### PROMPT:
Transcribe the following records exactly, images excluded.

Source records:
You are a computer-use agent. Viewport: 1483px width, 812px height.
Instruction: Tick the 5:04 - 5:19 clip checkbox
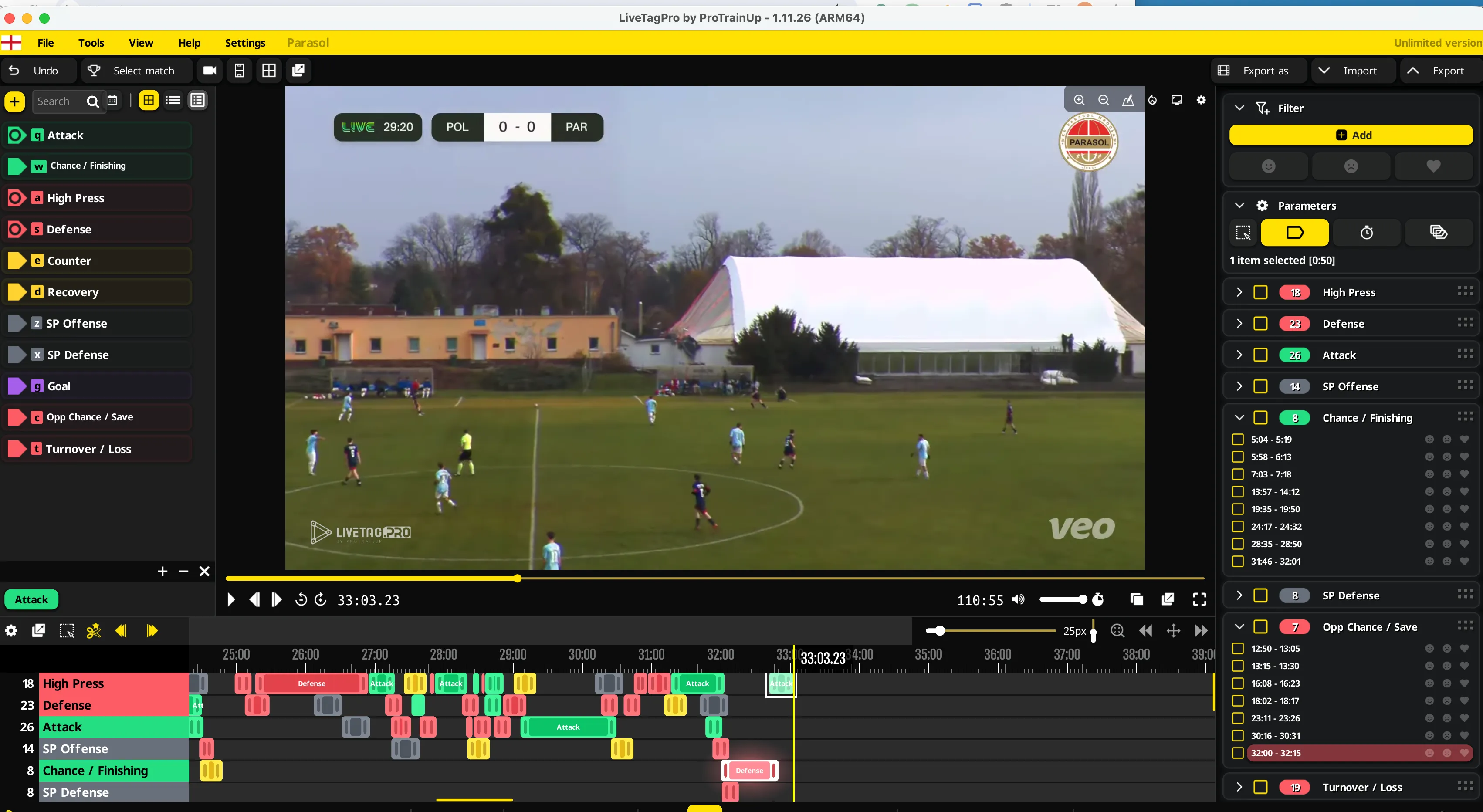click(1238, 440)
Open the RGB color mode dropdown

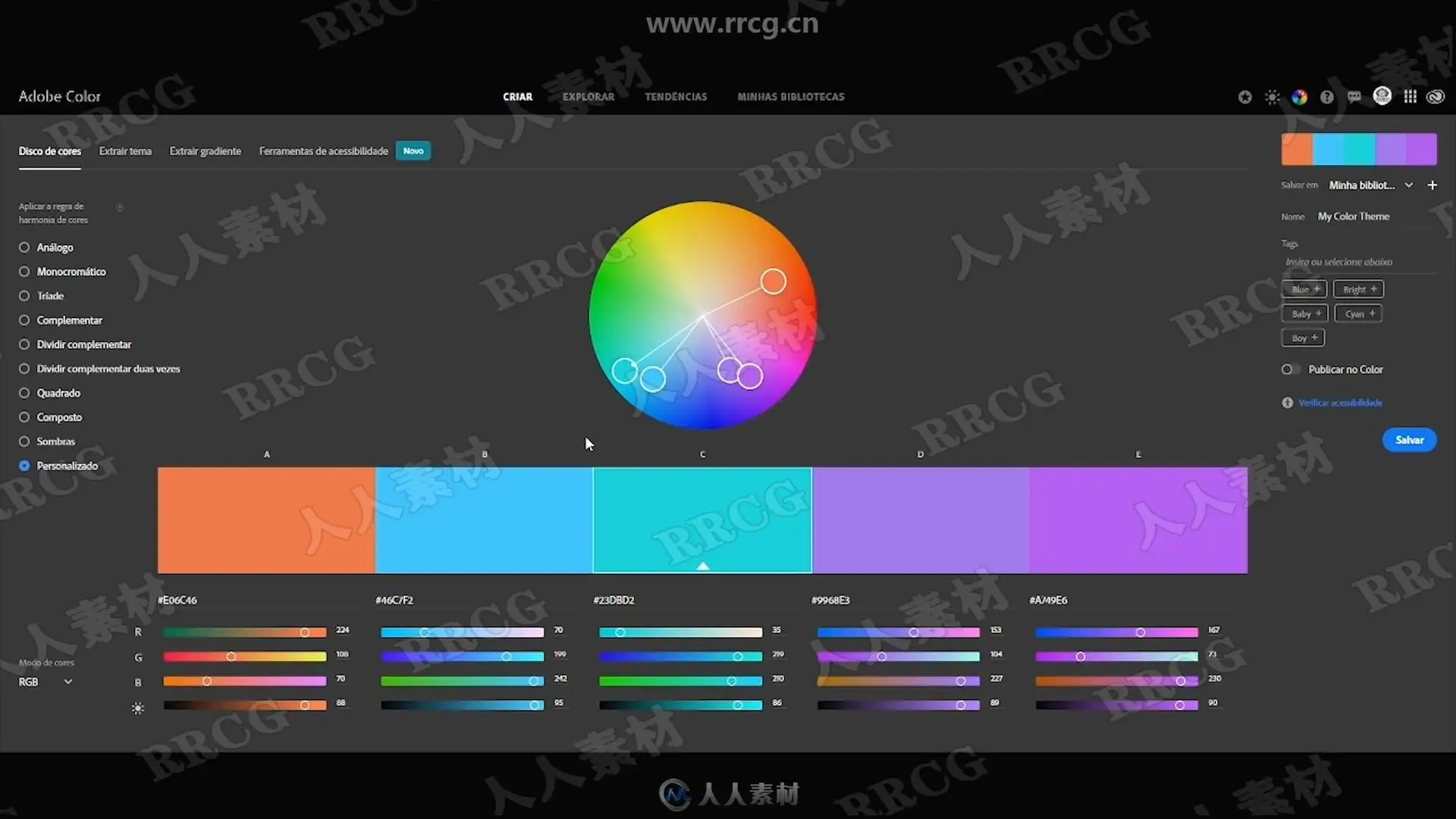coord(46,682)
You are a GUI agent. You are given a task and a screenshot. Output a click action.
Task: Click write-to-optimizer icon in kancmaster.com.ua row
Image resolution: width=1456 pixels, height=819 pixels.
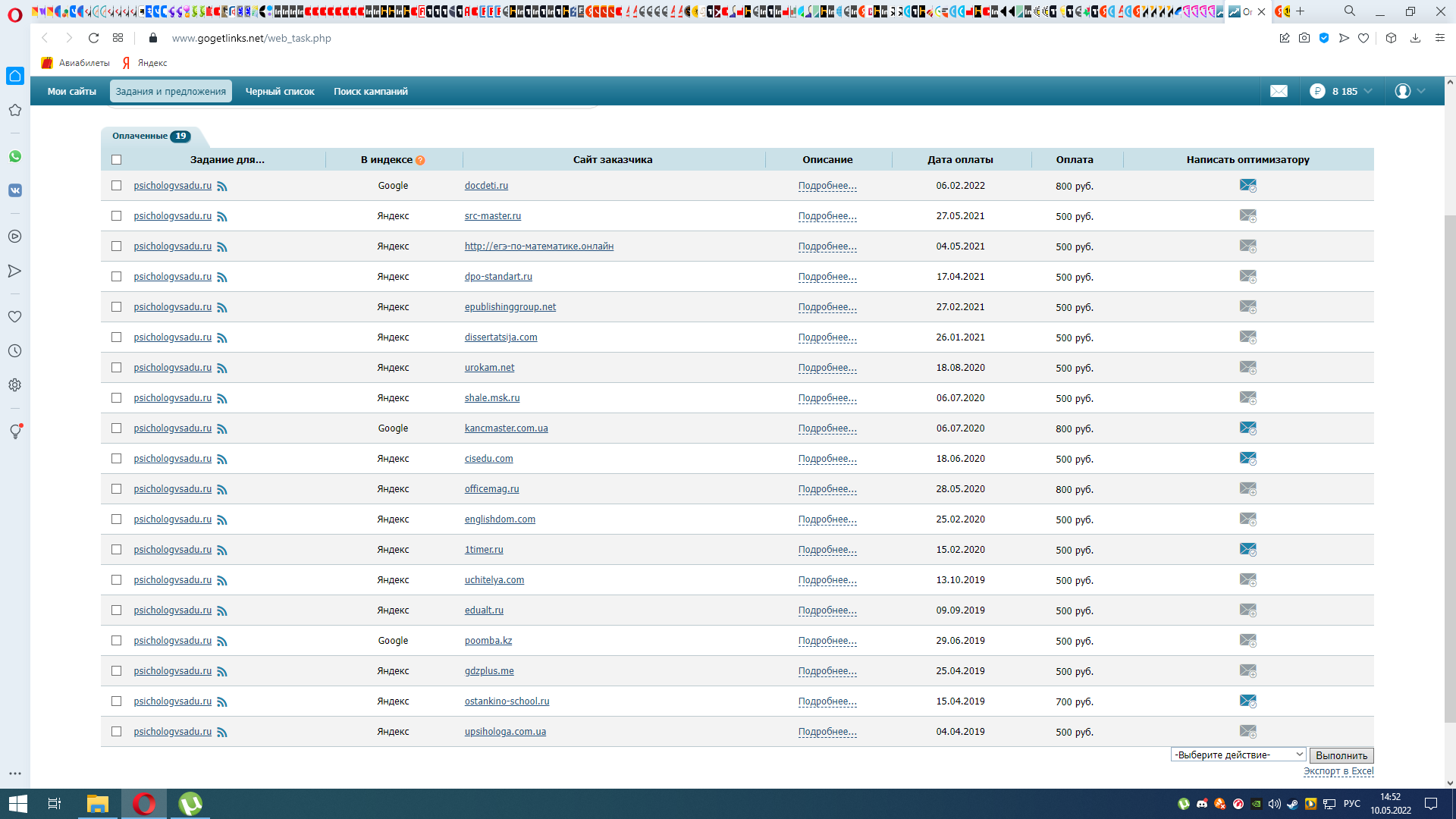tap(1247, 428)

### FINISHED EXERCISE:
You are a computer-use agent. Viewport: 1483px width, 812px height.
Instruction: Tick the 5:04 - 5:19 clip checkbox
click(1238, 440)
Open the RGB color mode dropdown

coord(46,682)
You are a GUI agent. You are given a task and a screenshot. Output a click action.
Task: Click write-to-optimizer icon in kancmaster.com.ua row
Image resolution: width=1456 pixels, height=819 pixels.
tap(1247, 428)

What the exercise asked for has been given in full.